Nextgov spoke with Jacob Vogelstein, a program manager at IARPA who specializes in in applied neuroscience, about the program. This conversation has been edited for length and clarity.
NG: What kind of training resources are you looking for?
JV: What we’re really looking for is new training resources that don’t exist right now. To do more interesting artificial intelligence, a lot of the state of the art systems require an interactive simulation environment.
If you’re teaching a robot to walk up stairs, if you’re trying to use a machine learning approach, you want to have a physics engine that allows for a simulated robot to control its motors in different ways and perceive how hard its foot is pressing against the stair, and how high its joints are raised. And then, if it gets off balance, have the physics engine simulate its falling in different ways.
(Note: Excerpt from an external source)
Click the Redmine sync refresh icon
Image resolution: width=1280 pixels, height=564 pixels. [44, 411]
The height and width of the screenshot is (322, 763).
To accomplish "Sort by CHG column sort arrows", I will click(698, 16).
With that continuous interactive feedback, you’re going to have a machine-learning approach to control a robot, as opposed to programming it with a set of rules to say, “pick up your foot” or “set it down.”
Some of them can be fully automated, like that robot example. Some of them can be semi-automated, where, for example, you may have a crowdsourced step. If you want a system to look at data and make hypotheses, perhaps you want to provide it with a big database and then have it generate questions and have people vote on the quality of those questions and then vote on the quality of the answers.
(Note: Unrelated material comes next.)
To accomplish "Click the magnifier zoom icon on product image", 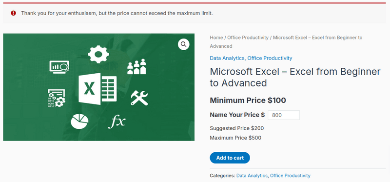I will click(184, 44).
NG: What’s the impetus for this RFI?
JV: There are a large number of algorithms that have been created that have laid in the shadows for many years, where people thought the algorithm weren’t powerful enough to do “interesting things” like analyze data or make hypotheses or answer questions or train a robot.
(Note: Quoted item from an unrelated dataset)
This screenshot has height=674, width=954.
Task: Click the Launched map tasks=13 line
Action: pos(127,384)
For IARPA, as we’re deciding how to make our investments, and for me as a program manager, I’m deciding where to make investments in new programs to advance machine-learning research. It’s interesting to consider whether the money is better spent on the math of building new algorithms or really on assembling better data sets and putting together large computing resources to exploit those data sets using existing algorithms.
NG: What kinds of AI projects is IARPA working on?
JV: There’s a program called Janus. a program on facial recognition. I have a program called MICrONS [Machine Intelligence from Cortical Networks], where we’re trying to look at brain-derived algorithms. It’s looking at reverse engineering the brain to identify what algorithms the brain uses for learning and intelligence. Then, there’s a host of new programs -- there’s Babel, which is a speech recognition program, and Aladdin, a video recognition program.
NG: Why is IARPA looking into this now?
There’s really been a number of publications in the scientific literature that have just illustrated that old algorithms with more data and bigger computers work fine for problems that we once thought were intractable.